Why taxes must go up
But then there’s data in the report that give Democrats ammunition for arguing that the tax increases that Obama called for Tuesday night on upper-income Americans must be part of any deficit solution.

“To keep annual deficits and total federal debt from becoming unsustainable, lawmakers will need to increase revenues as a percentage of GDP significantly above historical levels, sharply decrease projected spending, or pursue some combination of the two approaches,” the budget office said.
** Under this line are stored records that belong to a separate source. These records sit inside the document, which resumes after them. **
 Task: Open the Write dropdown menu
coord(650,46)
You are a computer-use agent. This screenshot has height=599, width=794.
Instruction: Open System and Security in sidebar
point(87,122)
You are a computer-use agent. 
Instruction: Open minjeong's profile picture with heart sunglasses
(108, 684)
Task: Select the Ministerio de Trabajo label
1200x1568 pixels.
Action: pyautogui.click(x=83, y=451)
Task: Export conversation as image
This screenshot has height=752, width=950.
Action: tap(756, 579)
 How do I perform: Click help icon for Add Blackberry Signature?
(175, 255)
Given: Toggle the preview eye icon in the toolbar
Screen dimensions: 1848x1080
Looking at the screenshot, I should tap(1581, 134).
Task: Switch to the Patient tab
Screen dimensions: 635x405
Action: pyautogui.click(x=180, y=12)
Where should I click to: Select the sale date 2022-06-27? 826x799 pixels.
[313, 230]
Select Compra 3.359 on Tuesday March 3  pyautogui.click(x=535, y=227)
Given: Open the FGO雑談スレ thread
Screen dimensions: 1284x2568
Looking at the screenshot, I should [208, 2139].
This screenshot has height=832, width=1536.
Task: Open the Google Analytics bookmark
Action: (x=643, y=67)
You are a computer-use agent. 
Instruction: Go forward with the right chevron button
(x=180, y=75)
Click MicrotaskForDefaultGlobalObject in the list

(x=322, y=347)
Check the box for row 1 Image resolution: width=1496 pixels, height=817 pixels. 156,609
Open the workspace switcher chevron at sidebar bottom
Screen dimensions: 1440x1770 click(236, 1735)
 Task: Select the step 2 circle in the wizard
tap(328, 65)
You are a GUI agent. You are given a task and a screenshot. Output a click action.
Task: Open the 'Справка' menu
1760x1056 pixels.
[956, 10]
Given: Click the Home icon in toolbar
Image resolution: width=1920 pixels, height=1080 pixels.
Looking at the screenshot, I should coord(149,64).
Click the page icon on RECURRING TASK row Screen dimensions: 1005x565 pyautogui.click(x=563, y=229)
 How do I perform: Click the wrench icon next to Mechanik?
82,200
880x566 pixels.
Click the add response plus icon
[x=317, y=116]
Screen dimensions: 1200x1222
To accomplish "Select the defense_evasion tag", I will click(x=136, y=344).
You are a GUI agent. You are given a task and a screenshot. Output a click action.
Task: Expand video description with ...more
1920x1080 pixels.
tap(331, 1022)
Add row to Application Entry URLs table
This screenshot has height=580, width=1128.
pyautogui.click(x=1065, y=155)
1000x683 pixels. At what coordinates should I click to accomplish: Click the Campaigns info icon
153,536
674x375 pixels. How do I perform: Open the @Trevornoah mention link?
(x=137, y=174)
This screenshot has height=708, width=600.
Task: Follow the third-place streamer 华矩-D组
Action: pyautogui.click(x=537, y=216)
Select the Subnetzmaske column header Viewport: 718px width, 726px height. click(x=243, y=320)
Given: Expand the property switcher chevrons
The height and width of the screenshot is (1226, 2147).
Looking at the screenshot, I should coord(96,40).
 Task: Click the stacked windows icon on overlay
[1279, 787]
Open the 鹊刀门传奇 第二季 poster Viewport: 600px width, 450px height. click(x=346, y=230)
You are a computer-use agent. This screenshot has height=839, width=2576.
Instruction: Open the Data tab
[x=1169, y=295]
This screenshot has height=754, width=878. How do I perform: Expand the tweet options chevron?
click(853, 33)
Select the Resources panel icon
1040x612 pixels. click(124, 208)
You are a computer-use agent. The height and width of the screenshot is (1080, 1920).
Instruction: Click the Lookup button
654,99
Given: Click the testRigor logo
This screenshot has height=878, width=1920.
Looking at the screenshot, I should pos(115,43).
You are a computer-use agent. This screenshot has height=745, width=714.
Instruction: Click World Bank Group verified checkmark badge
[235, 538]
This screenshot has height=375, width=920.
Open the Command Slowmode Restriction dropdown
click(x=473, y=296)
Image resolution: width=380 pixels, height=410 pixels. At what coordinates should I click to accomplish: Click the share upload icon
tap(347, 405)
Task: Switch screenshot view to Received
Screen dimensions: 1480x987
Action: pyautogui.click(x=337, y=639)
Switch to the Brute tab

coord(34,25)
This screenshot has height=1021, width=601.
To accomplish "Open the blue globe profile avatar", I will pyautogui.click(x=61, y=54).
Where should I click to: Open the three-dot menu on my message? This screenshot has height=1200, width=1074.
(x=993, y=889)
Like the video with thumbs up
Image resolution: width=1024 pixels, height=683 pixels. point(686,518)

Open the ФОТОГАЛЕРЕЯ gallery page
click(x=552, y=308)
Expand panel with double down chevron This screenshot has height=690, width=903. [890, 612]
It’s not the CBO’s job to recommend what combination of spending cuts and tax increases would do the job — but it does imply that tax increases are inevitable.

Due to so many Americans not working, tax revenues have fallen. The government is forced to borrow partly because tax revenues are so low by historical standards. In 2011, for the third consecutive year, “revenues would be just under 15 percent of GDP; levels that low have not been seen since 1950,” the report says. Over the past 40 years, total revenues have averaged about 18 percent of GDP.

Democrats could use this to rebut Republican arguments that Americans “are not under-taxed.”

New revenue gained from health care law
And CBO reminds Congress that the health care law does have tax increases and new revenues in it: For example, $91 billion will be collected through 2021 from a new fee on health insurers set to begin in 2014.

And CBO does not back away from its estimate that the health care law, largely due to its cuts in future Medicare spending, will reduce future deficits.

But there’s a warning to both parties from CBO director Doug Elmendorf in his blog post on the report.

Deficits should shrink to about 3.6 percent of GDP, starting next year and for the next several years, he said. But that will occur only if Congress does three things which both Republicans and Democrats are reluctant to do:

  • Allow the alternative minimum tax to bite more and more middle-class people. (Congress has repeatedly passed one-year AMT “patches” to keep the tax from affecting the middle class. It has a big impact especially on taxpayers in relatively high-income states with high state taxes, such as Maryland and New York.)
  • Raise taxes on upper-income people by reverting to the pre-2001 income tax rates. (Obama and Congress agreed to a two-year postponement of this tax increase, but Obama renewed his call for the tax hike on Tuesday night.)
  • Curb the annual increase in Medicare’s payment rates for physicians, to bring them into line with the inflation rate in the wider economy. Again, Congress has repeatedly passed temporary “doc fix” bills to shield doctors from these cost curbs.

If Congress can’t find the will to do those three things, Elmendorf said, deficits from 2012 through 2021 would average about 6 percent of GDP and debt would rise to a level not seen since right after the Japanese signed the instrument of surrender on the battleship Missouri.